- Your assignment -
Beginning with the very first line, please reproduce the entries exactly through the line containing "Select the Blog".

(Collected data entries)
::::::
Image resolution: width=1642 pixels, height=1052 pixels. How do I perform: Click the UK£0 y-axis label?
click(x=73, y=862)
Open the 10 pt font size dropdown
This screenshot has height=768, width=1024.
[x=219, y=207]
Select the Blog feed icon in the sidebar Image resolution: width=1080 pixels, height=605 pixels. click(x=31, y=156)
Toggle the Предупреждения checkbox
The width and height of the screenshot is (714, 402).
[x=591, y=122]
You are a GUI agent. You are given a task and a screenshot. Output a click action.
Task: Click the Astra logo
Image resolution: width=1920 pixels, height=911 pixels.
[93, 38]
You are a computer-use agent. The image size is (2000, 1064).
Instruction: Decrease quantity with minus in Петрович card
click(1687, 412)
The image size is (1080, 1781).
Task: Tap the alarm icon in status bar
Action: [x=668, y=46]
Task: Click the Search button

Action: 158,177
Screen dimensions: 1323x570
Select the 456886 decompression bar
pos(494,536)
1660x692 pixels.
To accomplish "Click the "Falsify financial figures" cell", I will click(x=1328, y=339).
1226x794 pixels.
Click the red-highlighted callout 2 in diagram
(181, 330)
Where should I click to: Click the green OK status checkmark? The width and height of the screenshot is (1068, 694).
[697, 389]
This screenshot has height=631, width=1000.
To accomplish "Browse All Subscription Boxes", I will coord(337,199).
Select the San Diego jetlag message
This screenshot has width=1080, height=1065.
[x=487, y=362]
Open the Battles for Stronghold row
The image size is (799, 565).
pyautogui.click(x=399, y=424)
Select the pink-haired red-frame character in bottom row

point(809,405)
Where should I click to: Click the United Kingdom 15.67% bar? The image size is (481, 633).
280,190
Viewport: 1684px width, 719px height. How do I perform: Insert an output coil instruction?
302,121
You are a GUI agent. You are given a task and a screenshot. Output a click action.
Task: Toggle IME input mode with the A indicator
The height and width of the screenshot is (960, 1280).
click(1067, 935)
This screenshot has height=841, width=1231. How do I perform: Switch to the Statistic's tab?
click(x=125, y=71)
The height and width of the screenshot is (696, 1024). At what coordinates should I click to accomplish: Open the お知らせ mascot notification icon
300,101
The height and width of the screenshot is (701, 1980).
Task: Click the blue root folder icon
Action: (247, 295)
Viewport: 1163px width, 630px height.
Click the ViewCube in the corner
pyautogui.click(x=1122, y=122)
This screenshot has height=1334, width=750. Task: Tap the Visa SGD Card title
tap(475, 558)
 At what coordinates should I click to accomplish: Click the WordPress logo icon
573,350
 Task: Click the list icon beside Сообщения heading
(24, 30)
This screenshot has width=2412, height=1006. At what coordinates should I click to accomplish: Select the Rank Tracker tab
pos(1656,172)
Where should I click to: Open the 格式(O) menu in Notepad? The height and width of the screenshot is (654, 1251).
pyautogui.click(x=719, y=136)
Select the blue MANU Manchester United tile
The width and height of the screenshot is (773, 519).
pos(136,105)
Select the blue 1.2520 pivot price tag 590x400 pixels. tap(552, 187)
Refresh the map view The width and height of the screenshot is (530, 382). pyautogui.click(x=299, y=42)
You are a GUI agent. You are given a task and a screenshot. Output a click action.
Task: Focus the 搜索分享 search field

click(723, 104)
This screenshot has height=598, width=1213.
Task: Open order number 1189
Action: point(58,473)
::::::
- Your solution -
Image resolution: width=1642 pixels, height=1052 pixels. How do I perform: Click the UK£0 y-axis label?
click(x=73, y=862)
Open the 10 pt font size dropdown
This screenshot has height=768, width=1024.
[x=219, y=207]
Select the Blog feed icon in the sidebar Image resolution: width=1080 pixels, height=605 pixels. click(x=31, y=156)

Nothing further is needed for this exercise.